== Vorliegender Text
Unterstützt wurden die IMD-Alumni von einem Expertenteam der Beratungsfirma Accenture, wobei bemerkenswert erscheint, dass für alle Beteiligten die gelebte «corporate social responsibility» im Vordergrund stand. Nicht nur die Ehemaligen von der Lausanner Kaderschmiede, die heute in den unterschiedlichsten Branchen und Positionen tätig sind, sondern auch die professionellen Partner von Accenture stellten ihr Know-how und ihre Arbeitszeit Unicef Schweiz unentgeltlich zur Verfügung.

Folgende Fragen standen bei der im Juni 2004 abgeschlossenen Untersuchung im Vordergrund: Was erwarten moderne Spender, und was bedeutet dies für Organisationen wie Unicef – eine Organisation mit derzeit 24 Vollzeitstellen, die von Zürich Oerlikon aus jährlich mehr als 30 Millionen Franken an Spendengeldern generiert? Wie lässt sich das Fundraising effizienter gestalten? Wo liegen die Potenziale fürs künftige Spendenaufkommen?

Um sich von Mitbewerbern wie World Vision oder Médicins sans Frontières zu differenzieren, die ebenfalls mit dem Thema Kinder auf Spendenfang gehen, müsse sich das Uno-Kinderhilfswerk auf seine spezifischen Stärken besinnen und diese aggressiver kommunizieren, lautet ein Hauptergebnis der Untersuchung. Vermehrt herauszustreichen gelte es die hohe Glaubwürdigkeit und die weltweite Akzeptanz, wenn es um nachhaltige und flächendeckende Problemlösungen für benachteiligte Kinder geht. «Der Ansatz von Unicef ist viel nachhaltiger, als irgendwo auf der Welt fünf Dörfer zu unterstützen», so Markus Enggist, Partner bei Accenture.
====
== Datensatz
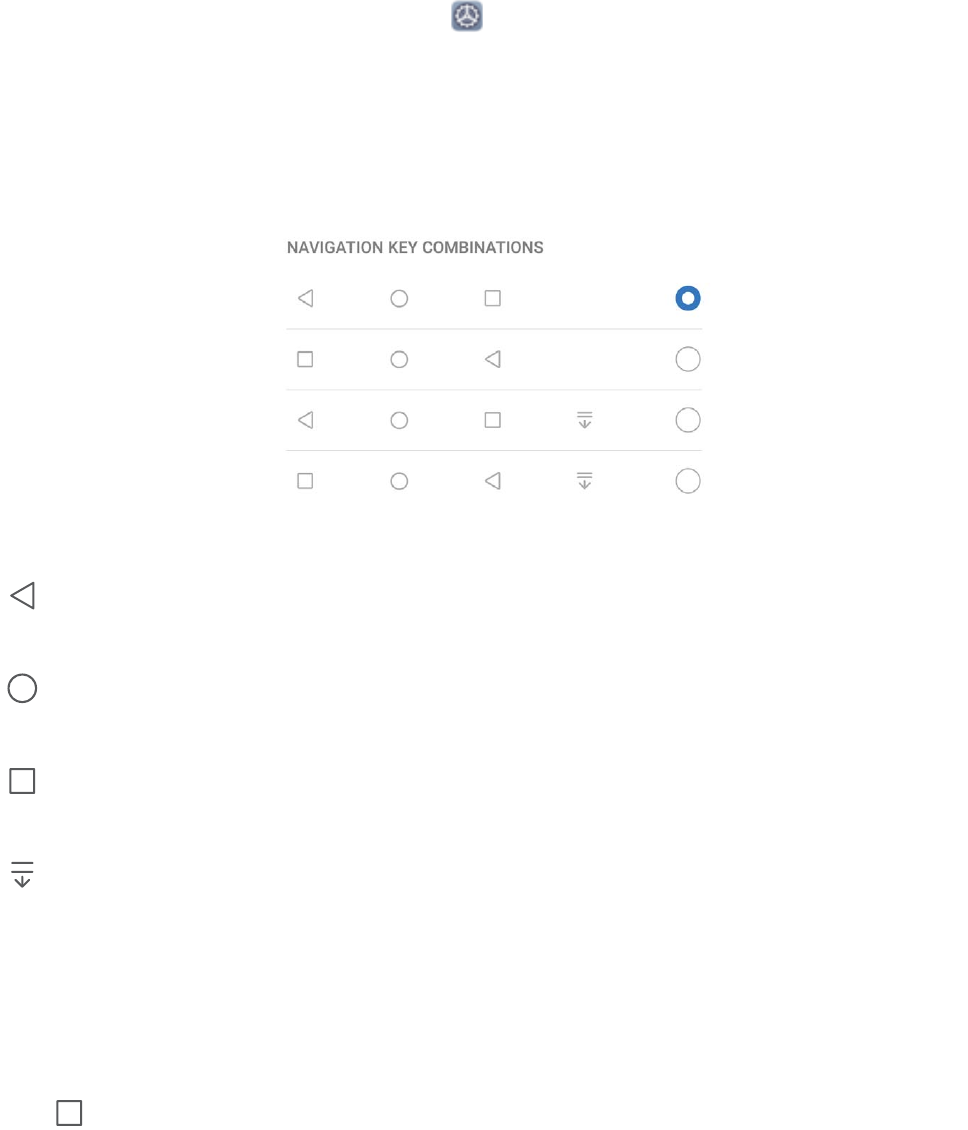Viewport: 968px width, 1130px height.
Task: Choose Recent, Home, Back, Notification layout radio button
Action: pos(687,482)
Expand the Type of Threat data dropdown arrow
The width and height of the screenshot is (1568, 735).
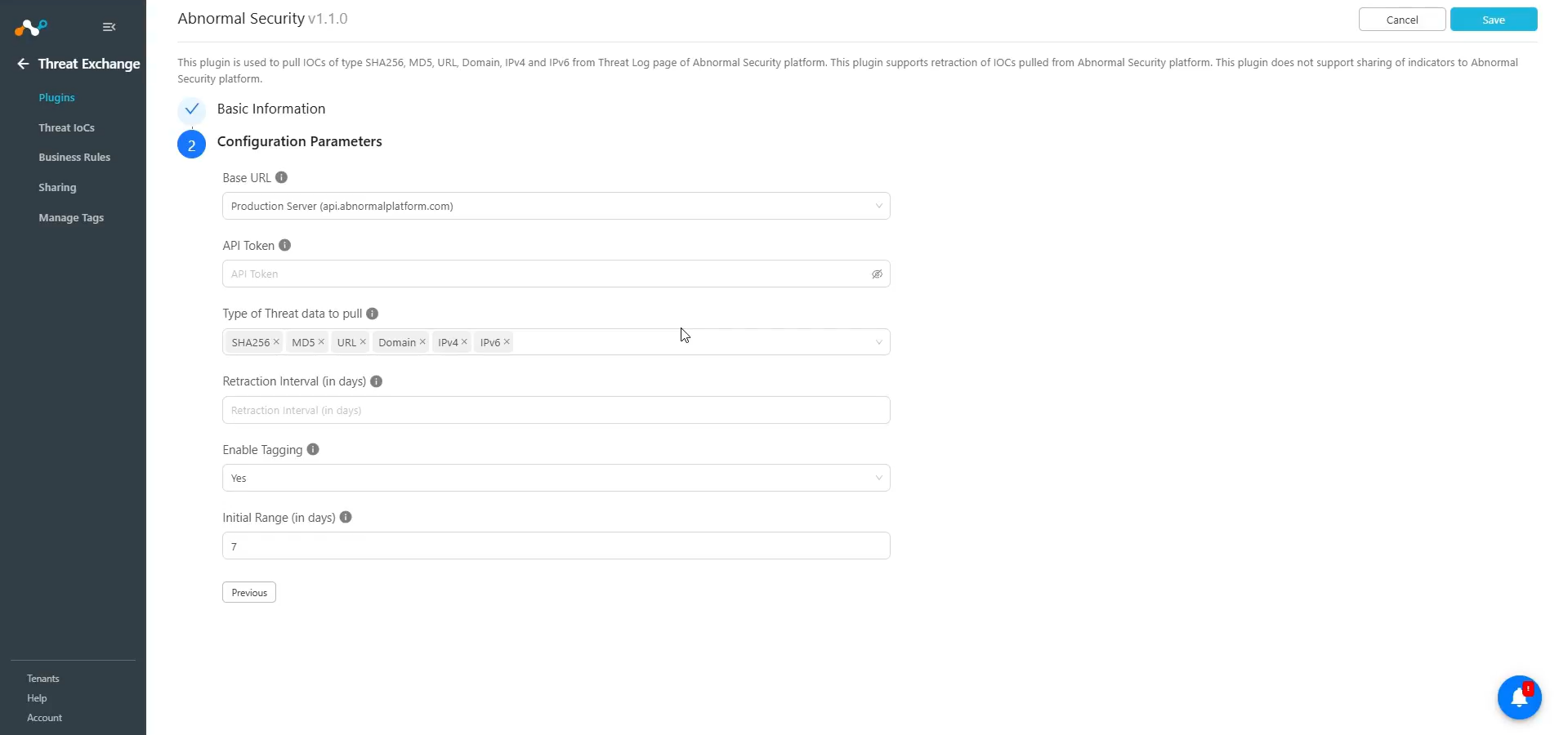[x=878, y=342]
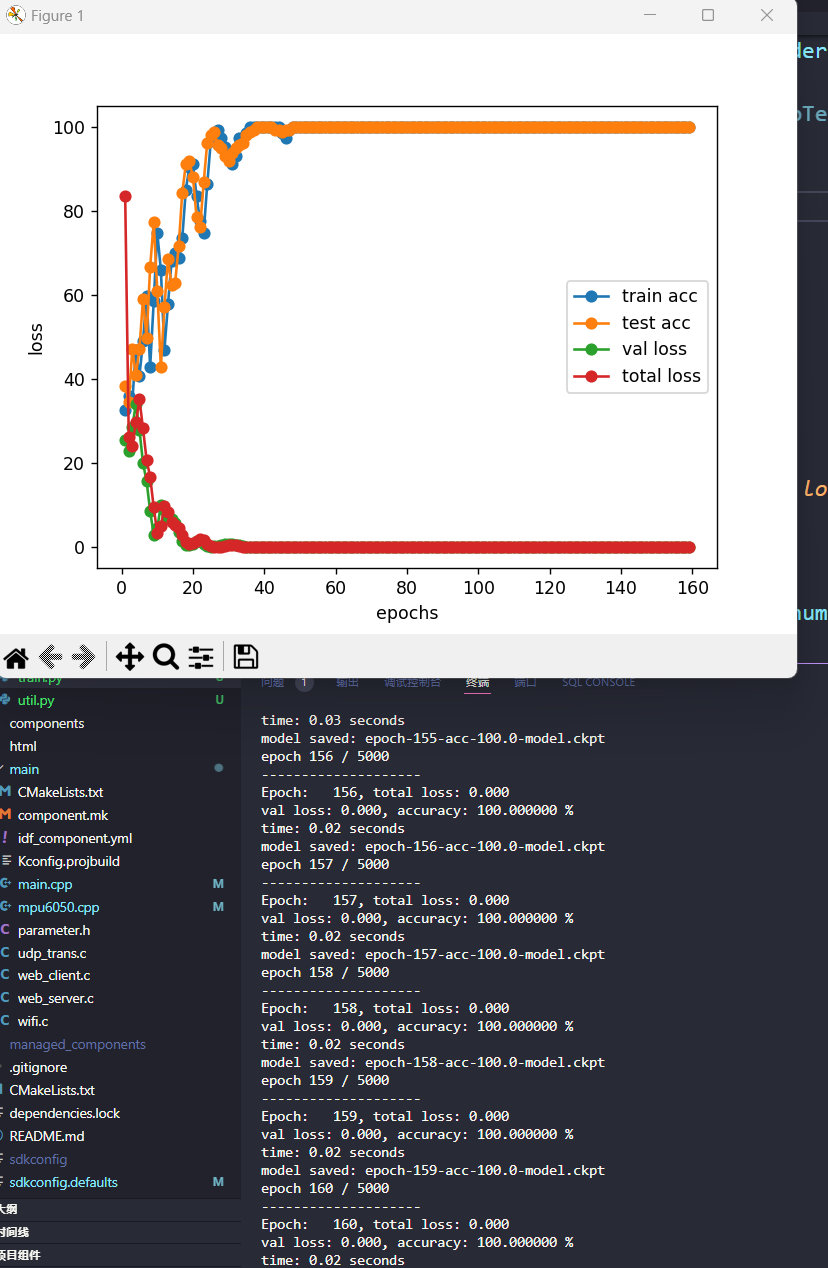Go forward to the next plot view
The height and width of the screenshot is (1268, 828).
point(85,657)
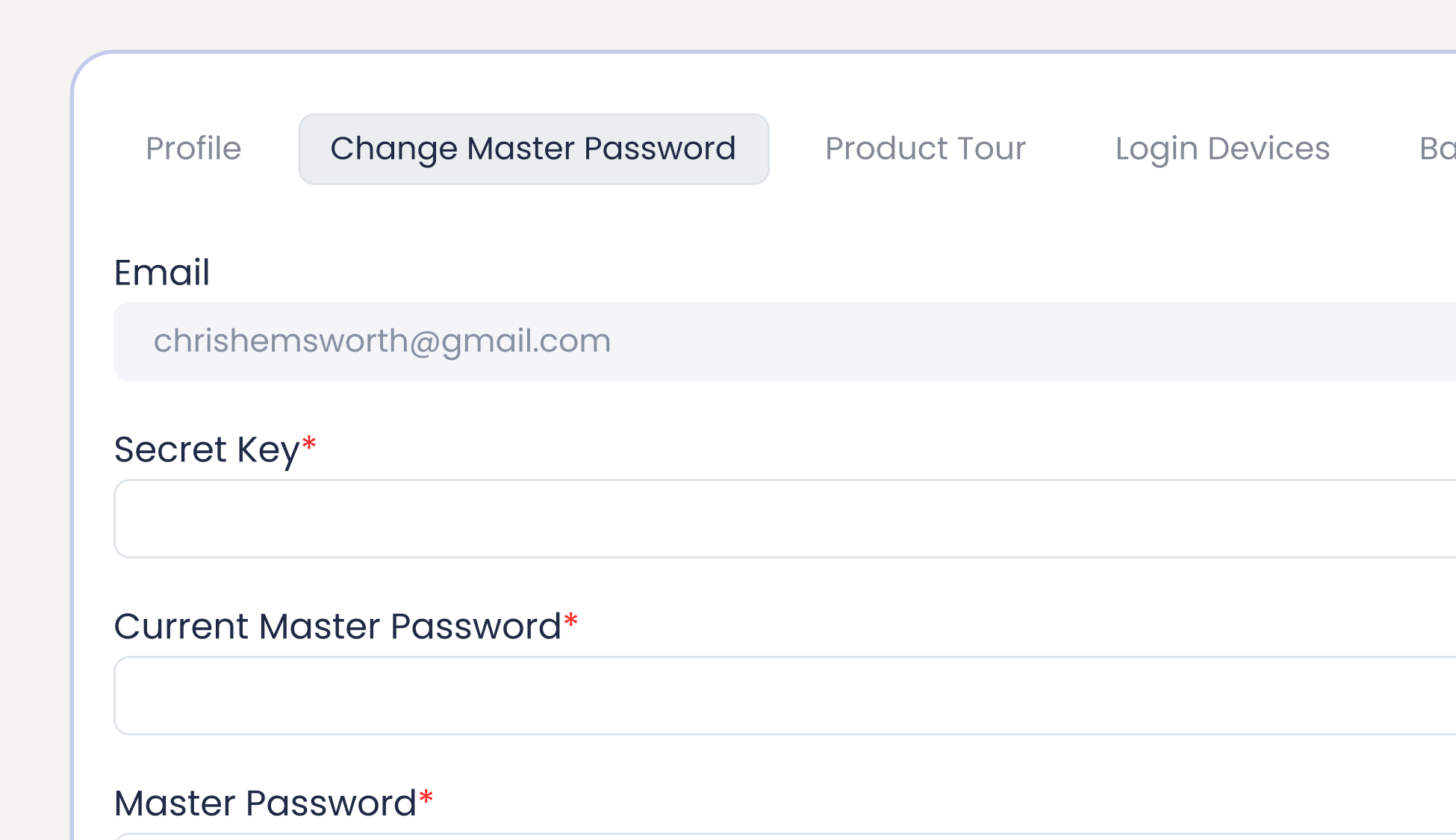Open the partially visible tab after Login Devices
1456x840 pixels.
tap(1437, 149)
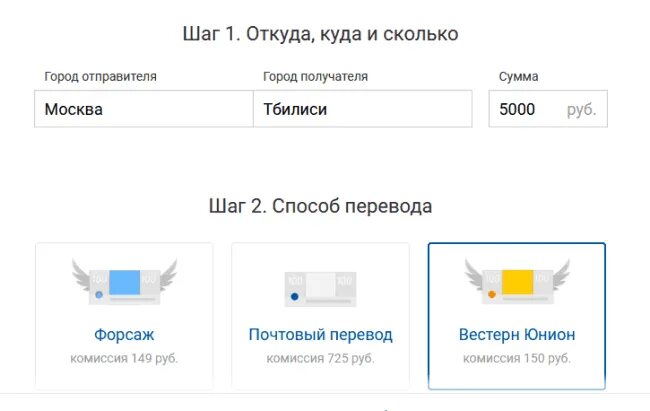Click the light blue dot on Форсаж icon

(x=99, y=295)
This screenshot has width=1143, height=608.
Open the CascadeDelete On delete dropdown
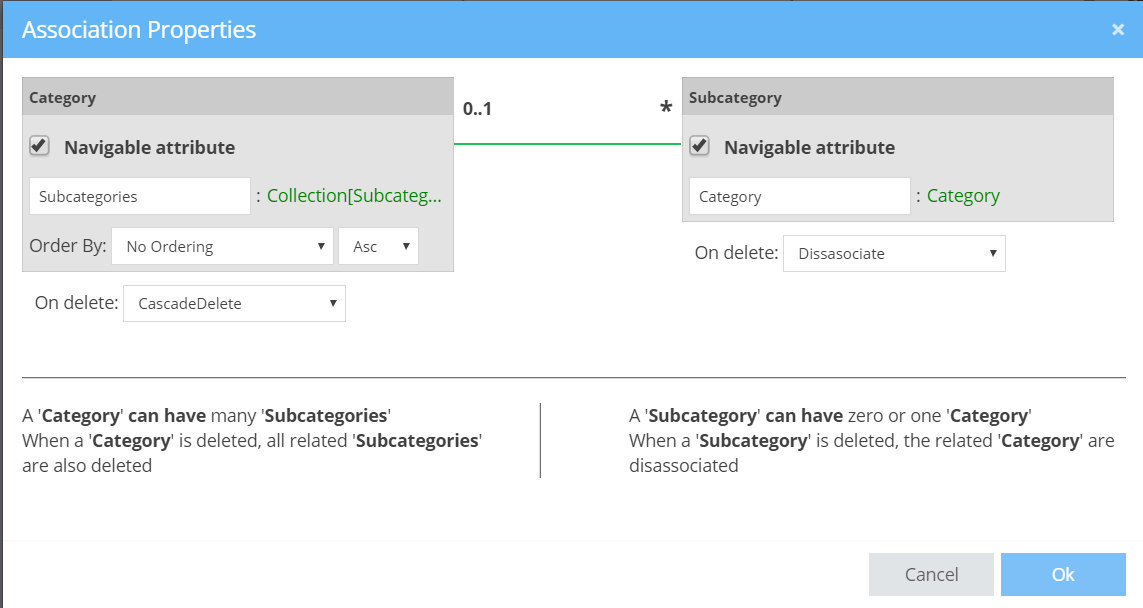point(234,303)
====
• [Zu erledigende Aufgaben]:
**a.** Wann wurde laut dem Text über Unicef Schweiz die Untersuchung abgeschlossen?
**b.** Führen Sie den Text über Unicef Schweiz im Anschluss an seinen letzten Satz weiter.
Die Einträge haben einen anderen Ursprung als der Text über Unicef Schweiz.

• [Erwartete Ergebnisse]:
**a.** Im Juni 2004.

**b.**
In Sachen Fundraising, raten die externen Berater, müsse Unicef Schweiz versuchen, neue Wege einzuschlagen. Im Visier haben sie dabei insbesondere das Firmenkundensegment. Dass Sponsoringabkommen mit potenten Geldgebern aus der Wirtschaft zum beidseitigen Vorteil gereichen können, zeigt die erfolgreiche mehrjährige Zusammenarbeit zwischen Unicef Schweiz und dem Telekom-Anbieter Orange. Bei Elsbeth Müller, der Initiantin dieser Kooperation, rannten die selbst ernannten «Göttis» offene Türen ein. «Die Spiegelung von aussen war das Spannende an dieser Übung», sagt die Geschäftsführerin von Unicef Schweiz. «Sie hat gleichzeitig dafür gesorgt, dass wir uns von innen her reflektieren konnten.»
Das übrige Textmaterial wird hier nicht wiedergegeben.